水稲用アミド系除草剤,プレチラクロール,テニルクロールおよびメフェナセットの残効性は,1)田面水および土壌表層(0-1cm)における土壌溶液中薬剤消長と,2)イヌホタルイ,タイヌビエの感受性値から予測できる。

  • 担当:農業研究センター・耕地利用部・畑雑草研究室
  • 連絡先:0298-38-8426
  • 部会名:作物生産
  • 専門:雑草
  • 対象:雑草類
  • 分類:研究

背景・ねらい

土壌処理型除草剤の効果は土壌条件によって変動することが知られている。しかし,確実な効果を期待するために,全国ほぼ一律に慣行量が設定されている。そこで,圃場ごとの最適薬剤選定による薬剤投下薬量低減化を目指し,水稲用アミド系除草剤の土壌中消長および雑草の薬剤感受性との関係から残効期間を予測可能であることを示す。

成果の内容・特徴

  • 海砂を用いた水耕生育試験(40ml試験管,30°C,12時間日長,水量15ml)で得られた薬量-反応曲線を解析し,出芽時のイヌホタルイおよびタイヌビエのプレチラクロール(PTC),テニルクロール(TNC)およびメフェナセット(MFC)に対する薬剤感受性値(I50)を推定する(表1)。
  • 田面水および表層土壌(0-1cm)の土壌溶液中の薬剤濃度と上記薬剤感受性値から,各薬剤のイヌホタルイおよびタイヌビエに対する残効期間(予測値)を推定する(図1,イヌホタルイの例のみ)。
  • 2で土壌溶液中薬剤濃度から推定した予測値によるイヌホタルイに対する残効期間の薬剤順位は,PTC>MFC>TNCであった。この順位は,圃場で観察した残効期間(観測値)の薬剤順位と一致する(表2)。
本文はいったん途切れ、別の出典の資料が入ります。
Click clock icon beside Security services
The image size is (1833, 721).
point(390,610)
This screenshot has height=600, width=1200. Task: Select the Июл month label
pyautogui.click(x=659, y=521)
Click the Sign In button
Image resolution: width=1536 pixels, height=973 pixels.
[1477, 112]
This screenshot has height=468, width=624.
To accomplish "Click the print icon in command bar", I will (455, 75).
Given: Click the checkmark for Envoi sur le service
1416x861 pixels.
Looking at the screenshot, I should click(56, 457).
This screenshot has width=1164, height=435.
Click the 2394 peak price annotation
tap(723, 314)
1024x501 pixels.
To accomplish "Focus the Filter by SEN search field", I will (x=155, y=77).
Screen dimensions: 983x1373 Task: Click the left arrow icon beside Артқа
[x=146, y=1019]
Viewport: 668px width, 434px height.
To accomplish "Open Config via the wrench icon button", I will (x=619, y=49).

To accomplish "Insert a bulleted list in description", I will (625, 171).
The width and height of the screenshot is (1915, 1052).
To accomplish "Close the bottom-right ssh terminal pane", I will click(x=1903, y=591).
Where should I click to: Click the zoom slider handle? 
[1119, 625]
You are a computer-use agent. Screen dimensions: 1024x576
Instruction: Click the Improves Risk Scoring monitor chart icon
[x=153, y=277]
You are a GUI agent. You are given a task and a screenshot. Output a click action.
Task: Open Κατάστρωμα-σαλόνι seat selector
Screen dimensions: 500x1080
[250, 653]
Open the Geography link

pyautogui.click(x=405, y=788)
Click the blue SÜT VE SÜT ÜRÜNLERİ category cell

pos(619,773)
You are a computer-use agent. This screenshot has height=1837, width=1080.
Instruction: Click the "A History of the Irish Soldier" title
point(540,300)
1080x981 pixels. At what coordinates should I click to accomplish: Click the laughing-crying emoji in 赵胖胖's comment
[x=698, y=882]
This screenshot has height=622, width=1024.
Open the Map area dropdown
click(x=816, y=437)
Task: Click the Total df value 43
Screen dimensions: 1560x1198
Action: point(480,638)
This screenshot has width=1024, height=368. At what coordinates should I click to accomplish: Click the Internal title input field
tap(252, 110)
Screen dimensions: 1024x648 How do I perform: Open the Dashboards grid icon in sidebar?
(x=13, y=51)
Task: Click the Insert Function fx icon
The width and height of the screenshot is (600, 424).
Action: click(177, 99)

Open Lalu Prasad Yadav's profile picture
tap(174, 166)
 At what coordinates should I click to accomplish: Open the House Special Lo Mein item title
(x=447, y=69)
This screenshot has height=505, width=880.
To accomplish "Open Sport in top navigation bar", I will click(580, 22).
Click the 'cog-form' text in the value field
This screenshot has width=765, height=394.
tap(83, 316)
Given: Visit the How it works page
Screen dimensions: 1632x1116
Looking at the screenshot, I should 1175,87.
同様にタイヌビエの場合も,残効期間の予測値による薬剤順位(PTC>MFC>TNC)は,観測値と一致した。
  • 田面水中薬剤濃度から推定しても,残効期間の予測値と観察値は一致した。またそこにおける残効期間の薬剤順位は,両雑草において土壌表層(0-1cm)中薬剤濃度から推定した場合と一致した。

成果の活用面・留意点

  • この方法によって,土壌の種類や圃場条件に関わらず,土壌処理型除草剤の残効期間の比較・定量化が可能となり,圃場レベルにおける最適薬剤を選定するための一指標を策定できる。
  • しかし,予測値は観察値と比較して短い傾向があること,さらに本試験はアミド系除草剤のみの結果であることから,今後,残効期間の推定値の精度を高め,汎用性を高めるために,雑草の薬剤感受性値と田面水または土壌溶液中の薬剤濃度の消長についてさらに詳細な解析をおこなう必要がある。

具体的データ

表1:タイヌビエおよびイヌホタルイのアミド系除草剤感受性値

図1:アミド系除草剤の消長,イヌホタルイに対する残効期間推定方法(土壌溶液0-1cm)

表2:水田における残効期間の実測値と圃場サンプルからの予測値の比較

その他

  • 研究課題名:土壌処理型除草剤の効果発現機構の解明
  • 予算区分:経常
  • 研究期間:平成9年度(平成7年~9年)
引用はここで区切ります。